2. Remove duplicates
Remove duplicates goes beyond a single column and allows you to examine all data items in the row or certain ones to detect and delete a duplicate. For example, if you were trying to narrow your list down to households, rather than individual names in a list where multiple names might appear for a single address, you could use Remove Duplicates. From the Data tab, Data Tools groups, select the Remove Duplicates button. Uncheck any references to individual names, leaving only the address fields selected. It will keep the first entry of a set of duplicates and delete any remaining ones.
It’s important to make sure that the one you might want to keep, if you have a preference, is the first one in the list. One way to accomplish this is to add a column to your list and fill all values with a 2. Then, look for the ones you want to keep and change the 2 to a 1. Then sort your list in ascending order by that field. You can delete this extra column before or after remove duplicates once you’ve sorted it.
3. Finding duplicates with VLookUp
Remove Duplicates is great, but it does not tell you which ones have been deleted. If this is important to your work process, you can create a deleted items list using VLookUp. First, create a new column to the left of your list and name it something like Index. Type a 1 in the first cell of this new column and a 2 in the second.

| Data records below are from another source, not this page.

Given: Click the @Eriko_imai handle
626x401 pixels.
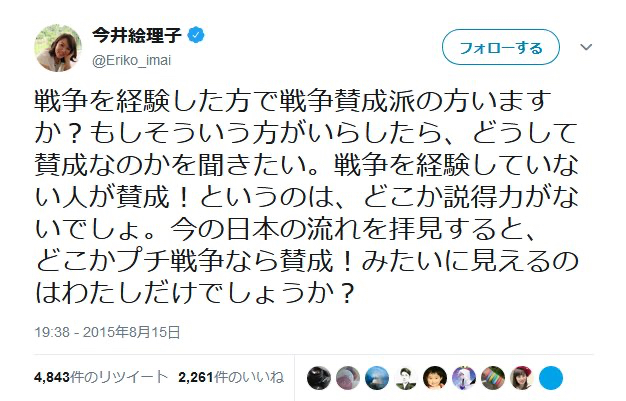Looking at the screenshot, I should [133, 60].
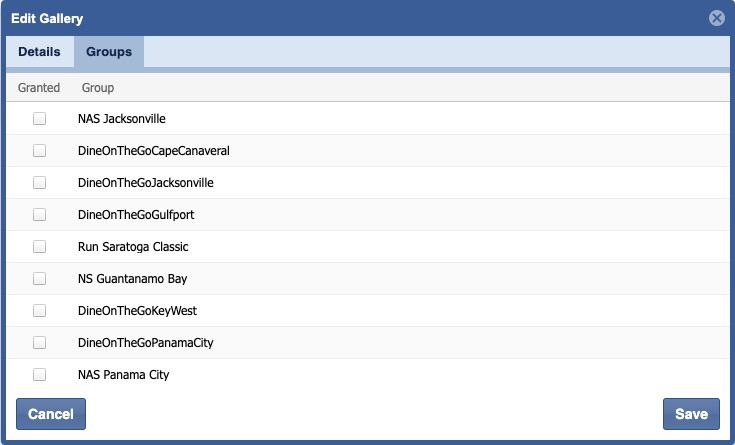The width and height of the screenshot is (735, 445).
Task: Select the NAS Jacksonville group name
Action: click(121, 119)
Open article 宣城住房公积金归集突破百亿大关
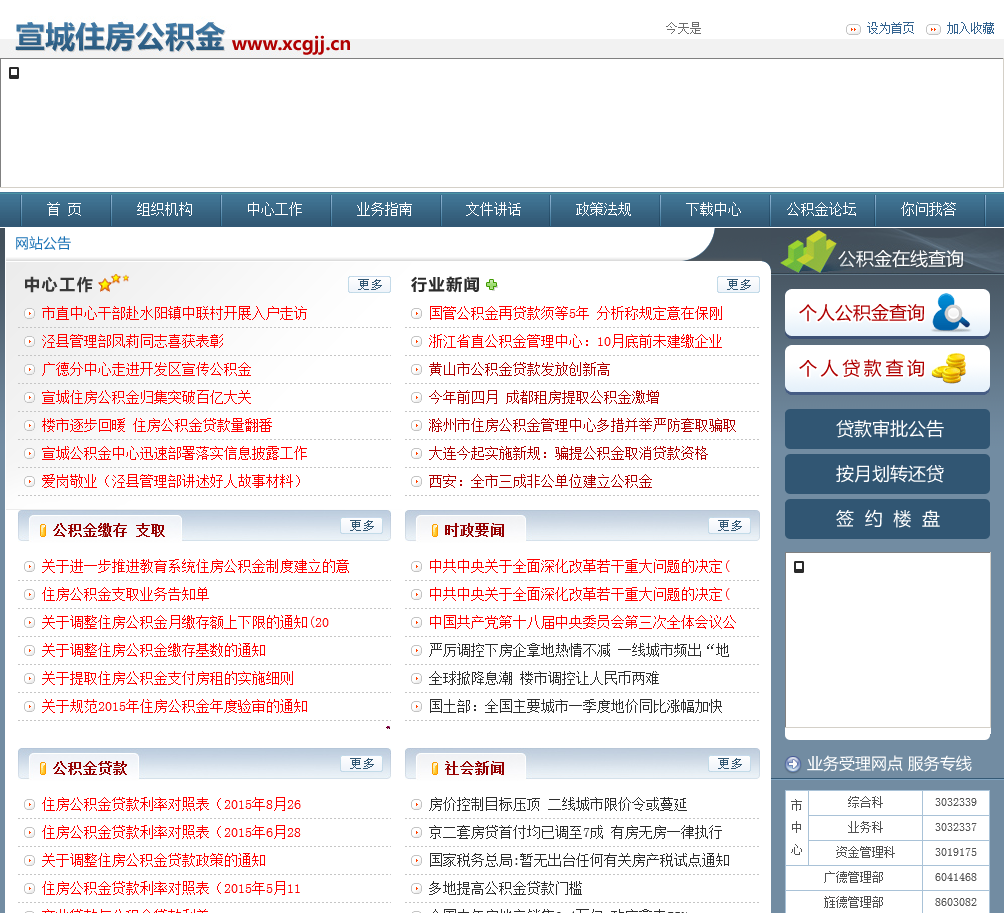 (146, 397)
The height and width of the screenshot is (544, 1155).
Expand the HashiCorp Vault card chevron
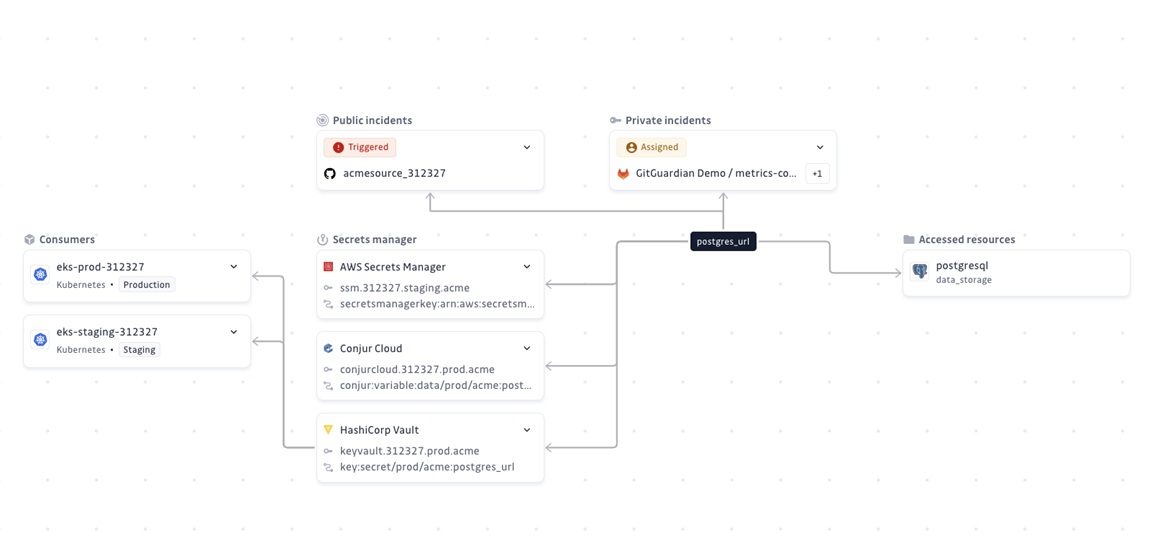pos(527,430)
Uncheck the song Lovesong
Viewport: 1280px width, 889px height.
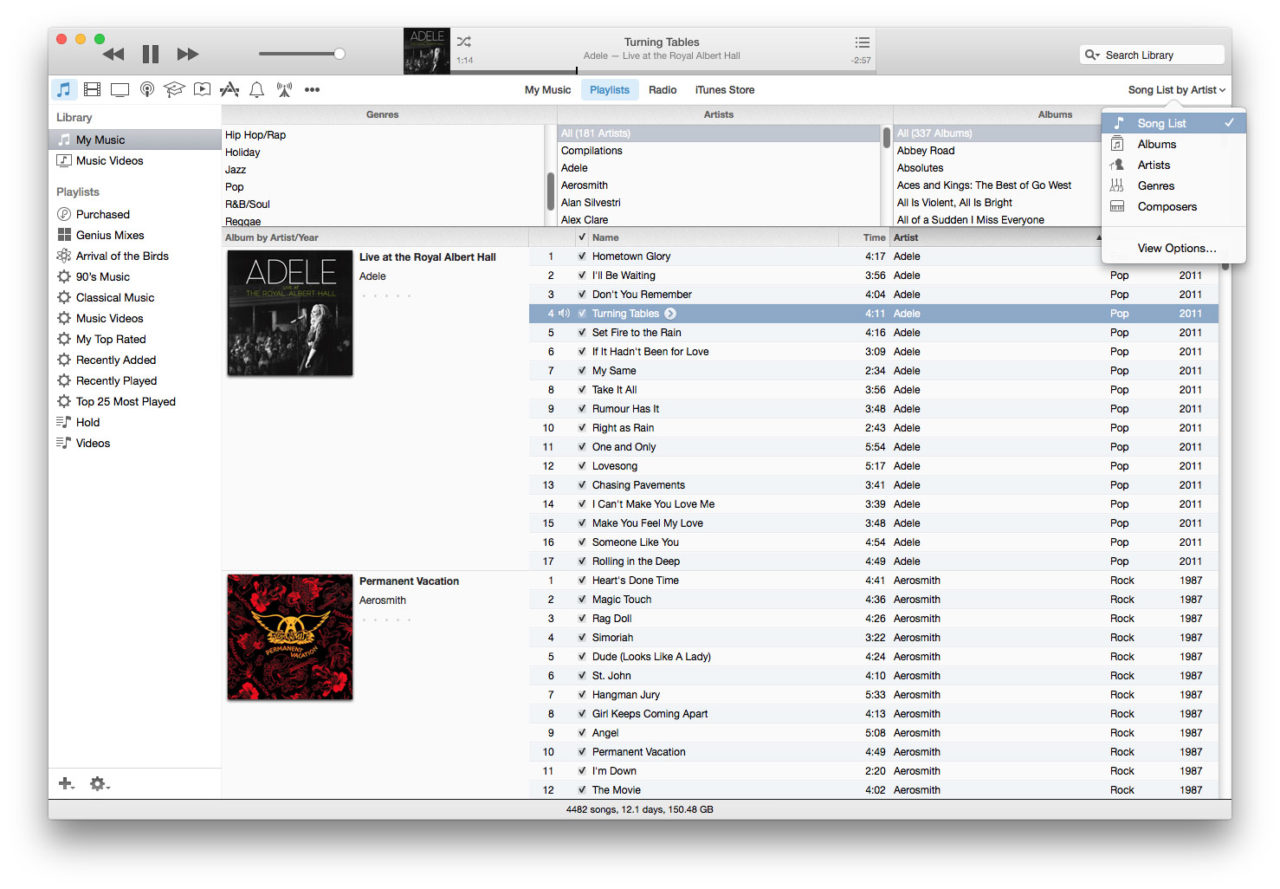(581, 465)
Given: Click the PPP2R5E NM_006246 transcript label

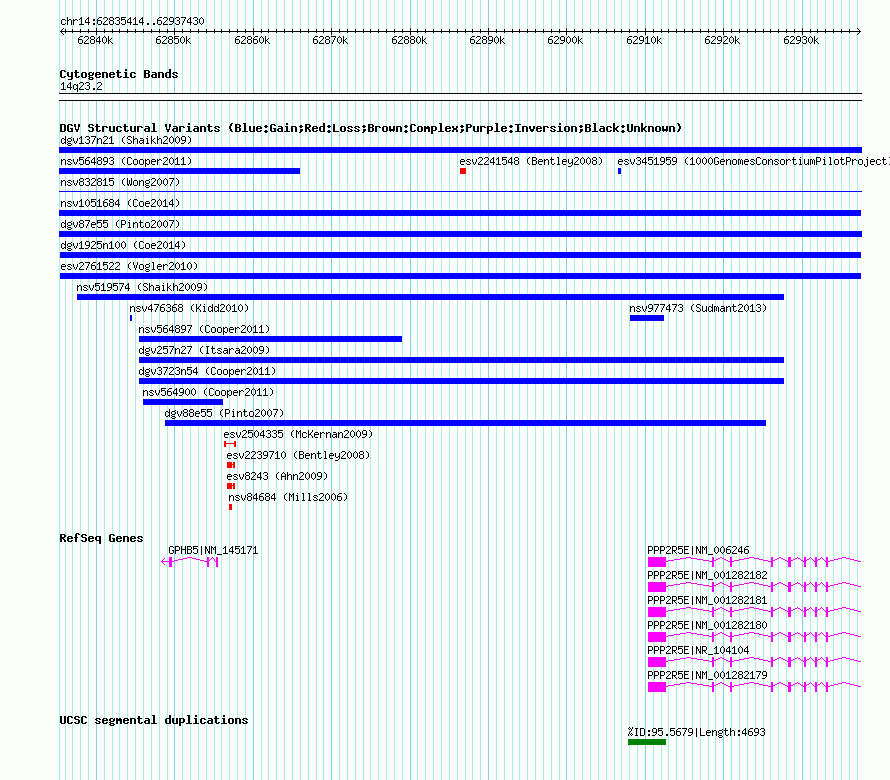Looking at the screenshot, I should coord(698,550).
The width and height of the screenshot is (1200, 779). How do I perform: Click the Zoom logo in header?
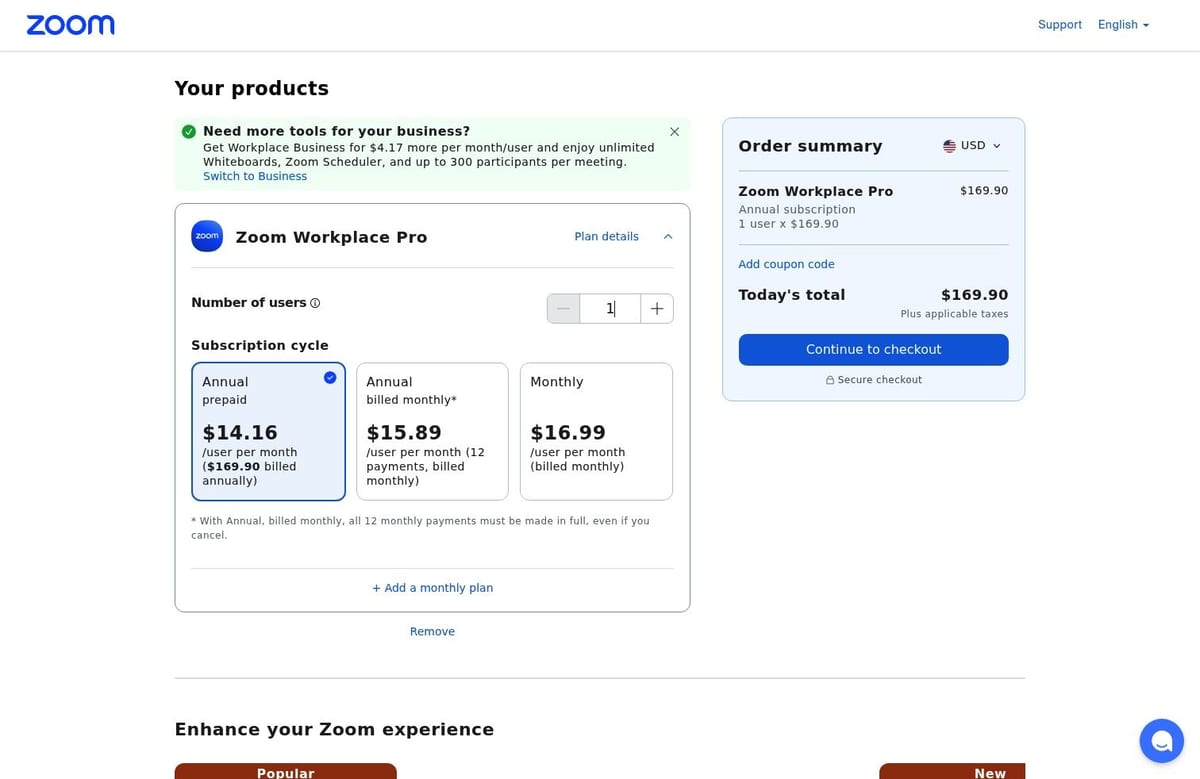70,25
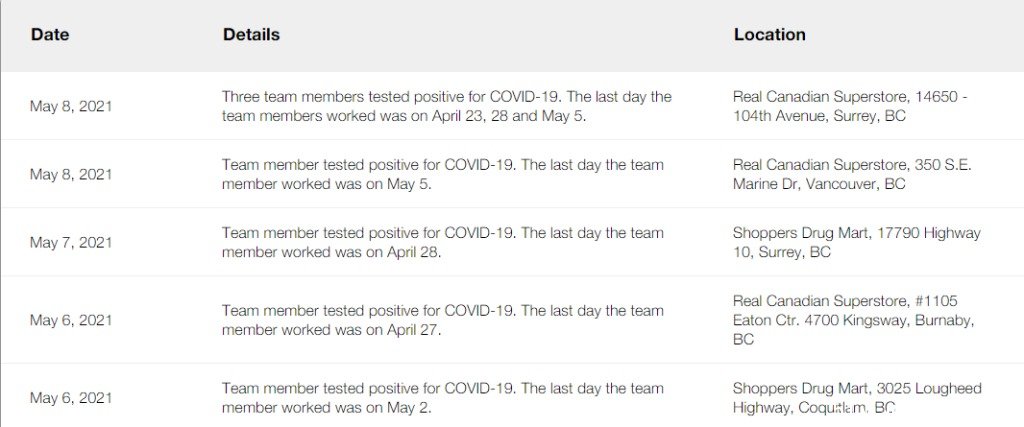Select the May 7, 2021 date cell
Image resolution: width=1024 pixels, height=427 pixels.
[x=71, y=242]
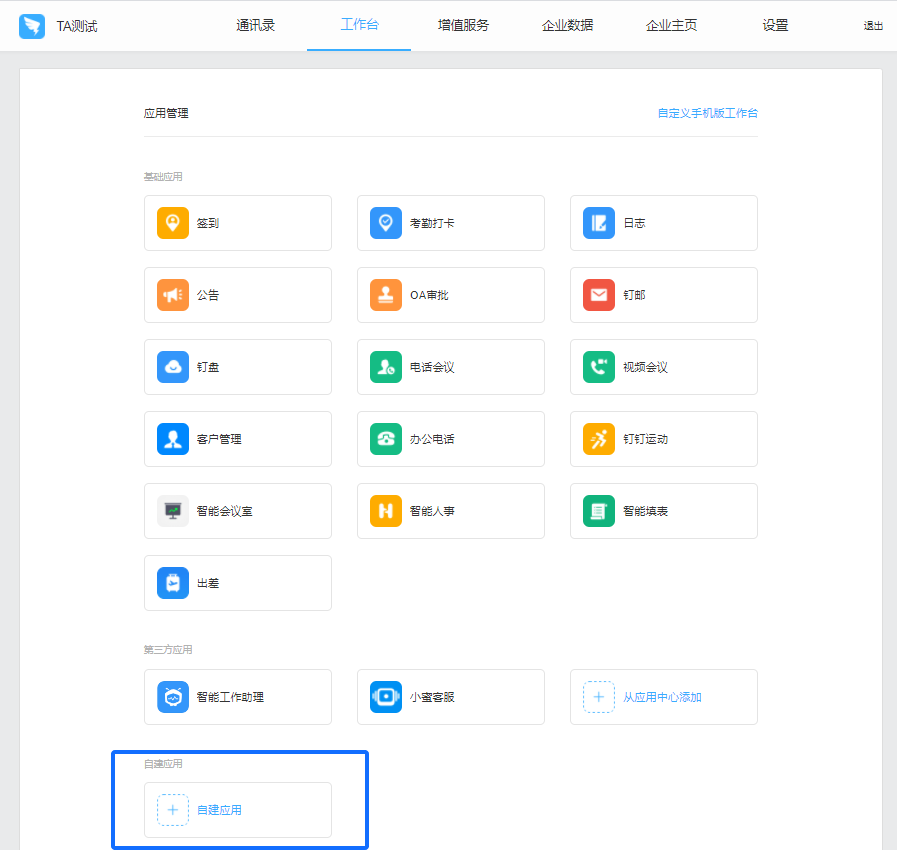Screen dimensions: 897x850
Task: Open the 考勤打卡 attendance icon
Action: 386,223
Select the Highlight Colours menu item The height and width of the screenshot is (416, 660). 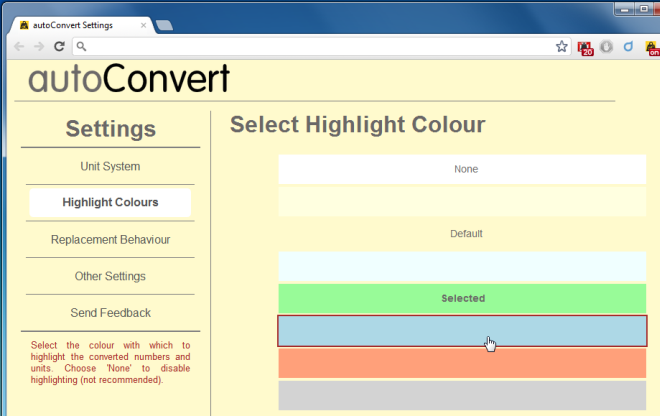pyautogui.click(x=110, y=202)
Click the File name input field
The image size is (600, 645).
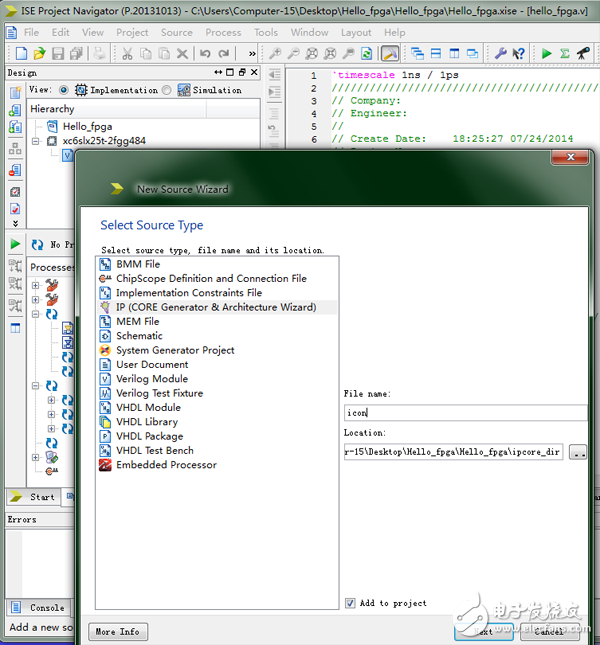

Select both cells you’ve just filled, and fill it down the rest of your list, creating a sequential “ID” number.
Now duplicate the worksheet in the same workbook. (Right-click the worksheet tab, choose Move or Copy…, check the Create a copy box.) Run Remove Duplicates on one of your worksheets, unchecking your Index column. Now perform a VLookUp in the original list to find all the numbers that match in the modified list. Those that read #N/A were deleted in the Remove Duplicates operation. That formula will look something like: =VLookUp (A1,ModifiedList!$A$1:$A$99,1,0).